Editor's Letter: Transformation
This summer, the summer of face masks and seismic shifts, I find myself unexpectedly captivated by Francesca Colussi, a textile artist whose work graces the cover of the summer issue of The Paris Review.
Colussi embroiders postcards. The practice was a tradition in the early 20th century. Colussi, who lives in North Wales, buys her postcards at local antique shops. On some postcards, she brings life to the trees with her vivid green clusters of French knots; on other cards, she overlays abstract, colorful lovers. The work is painfully beautiful, nostalgic and intimate, yet also forward-thinking and provocative.
Colussi views her artwork, according to the magazine, as “conversations with images from the past.”
This summer, the summer of transformation, reconciliation and transcendence, I find myself searching for my way forward, striving for my better self, reckoning with my past and imagining a fuller, more vivid future.

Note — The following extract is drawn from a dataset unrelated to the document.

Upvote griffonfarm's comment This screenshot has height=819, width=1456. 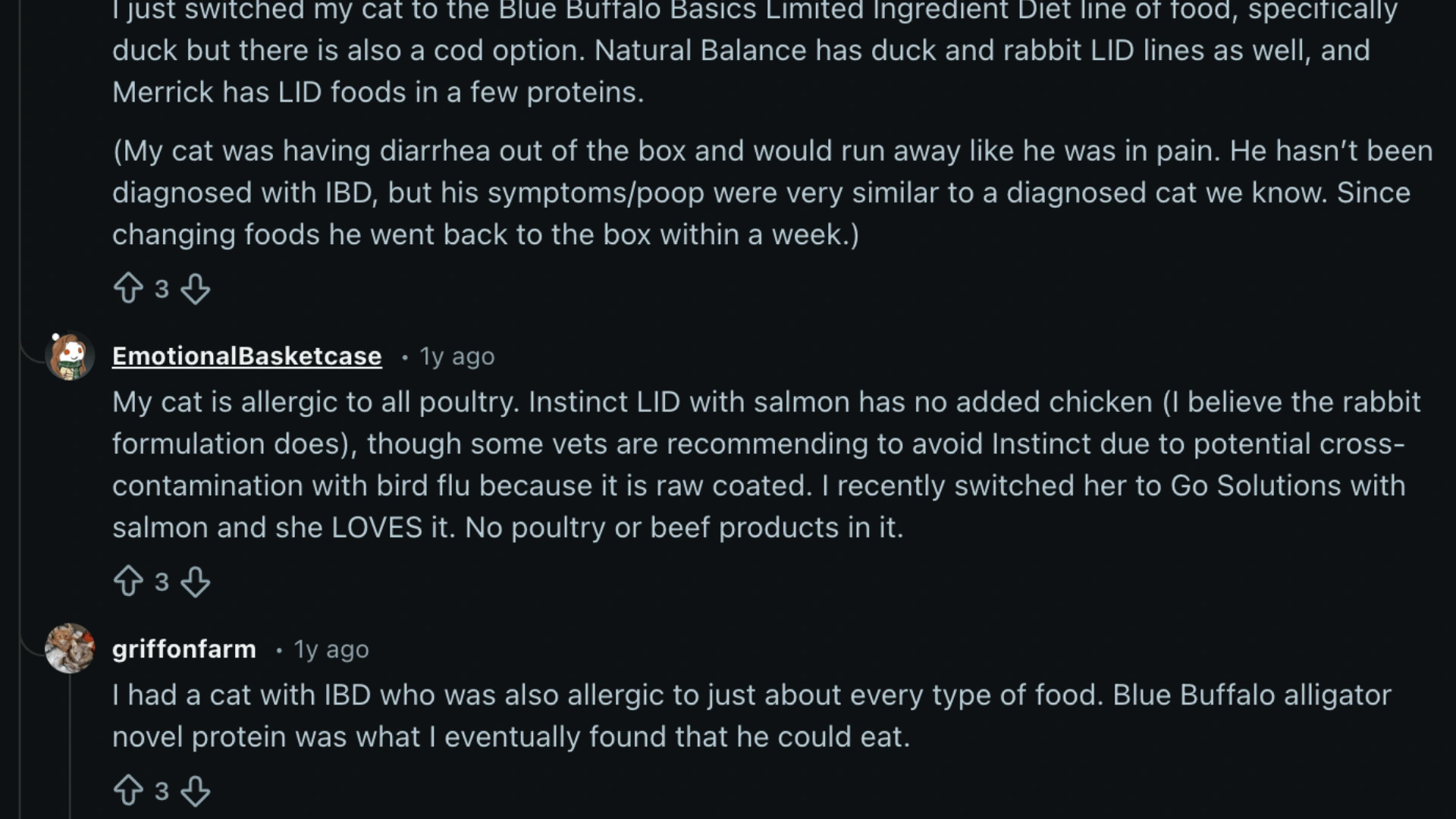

Rodrigo Duarte does so by bringing the traditions of Portugal to his hog farm in Wantage (page 16). Meg Nobile does so by re-inventing the family farm in New Milford (page 22). Jesse Jones does so by combining the comfort food of his childhood to French culinary technique (page 8).
This forward motion, this energy, is what I have always loved about New Jersey. Writers have called this summer a pause, a resetting, a catching of breath. Lives are snuffed out, dreams are shattered, people are sick. America in 2020 is desperate to breathe.
In New Jersey, we are always restless. This summer, the pause feels electric, the space between heartbeats.